Excerpt provided Start Marker

Purpose of the Study:

  • To investigate the accumulation patterns of TIAs in Catharanthus pusillus throughout its developmental stages.
  • To identify the primary plant organs responsible for TIA biosynthesis and storage.
  • To assess the potential of C. pusillus as a source for specific TIA precursors.

Main Methods:

  • Analysis of TIA content in various organs (leaves, stems, roots) of C. pusillus at different developmental time points.
  • Quantification of major alkaloids, including vindoline and catharanthine, using analytical techniques.
  • Correlation of alkaloid levels with plant age and developmental phases (e.g., flowering, fruiting).

Main Results:

  • New leaves of C. pusillus were identified as the main repository for TIAs, with vindoline (approx. 4.8 mg/g DW) and catharanthine (approx. 2.2 mg/g DW) being the major metabolites.

Excerpt provided End Marker
Excerpted data Start Marker

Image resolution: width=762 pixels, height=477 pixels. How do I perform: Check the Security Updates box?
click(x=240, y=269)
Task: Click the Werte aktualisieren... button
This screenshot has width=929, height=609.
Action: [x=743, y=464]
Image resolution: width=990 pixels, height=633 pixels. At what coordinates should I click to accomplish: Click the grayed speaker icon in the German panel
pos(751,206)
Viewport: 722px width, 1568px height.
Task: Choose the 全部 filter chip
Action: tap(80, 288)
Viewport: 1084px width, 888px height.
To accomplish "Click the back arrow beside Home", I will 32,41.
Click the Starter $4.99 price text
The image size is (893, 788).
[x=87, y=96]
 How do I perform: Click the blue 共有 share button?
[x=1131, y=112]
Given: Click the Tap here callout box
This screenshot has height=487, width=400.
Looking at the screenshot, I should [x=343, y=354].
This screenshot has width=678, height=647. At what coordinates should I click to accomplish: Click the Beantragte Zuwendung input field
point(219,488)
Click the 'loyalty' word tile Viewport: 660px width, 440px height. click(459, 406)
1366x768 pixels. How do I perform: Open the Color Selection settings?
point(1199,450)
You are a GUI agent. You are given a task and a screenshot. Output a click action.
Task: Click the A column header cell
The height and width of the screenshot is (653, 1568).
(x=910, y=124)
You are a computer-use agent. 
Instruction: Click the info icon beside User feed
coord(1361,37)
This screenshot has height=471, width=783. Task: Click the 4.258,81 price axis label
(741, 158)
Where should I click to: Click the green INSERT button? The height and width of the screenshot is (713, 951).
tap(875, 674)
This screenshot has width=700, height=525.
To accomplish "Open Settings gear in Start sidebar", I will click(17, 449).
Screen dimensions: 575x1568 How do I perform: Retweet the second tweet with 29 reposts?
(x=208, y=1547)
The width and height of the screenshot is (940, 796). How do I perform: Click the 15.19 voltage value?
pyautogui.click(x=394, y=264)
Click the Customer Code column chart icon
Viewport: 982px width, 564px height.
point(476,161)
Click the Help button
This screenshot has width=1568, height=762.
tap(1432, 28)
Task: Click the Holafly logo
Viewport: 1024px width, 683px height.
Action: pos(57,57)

Excerpted data End Marker

◆ **Exercise details**:
Update the study summary from the words "Purpose of the" through "using analytical techniques.", changing "organs" to "tissues" throughout that passage.

◆ **Finished task**:
Purpose of the Study:

  • To investigate the accumulation patterns of TIAs in Catharanthus pusillus throughout its developmental stages.
  • To identify the primary plant tissues responsible for TIA biosynthesis and storage.
  • To assess the potential of C. pusillus as a source for specific TIA precursors.

Main Methods:

  • Analysis of TIA content in various tissues (leaves, stems, roots) of C. pusillus at different developmental time points.
  • Quantification of major alkaloids, including vindoline and catharanthine, using analytical techniques.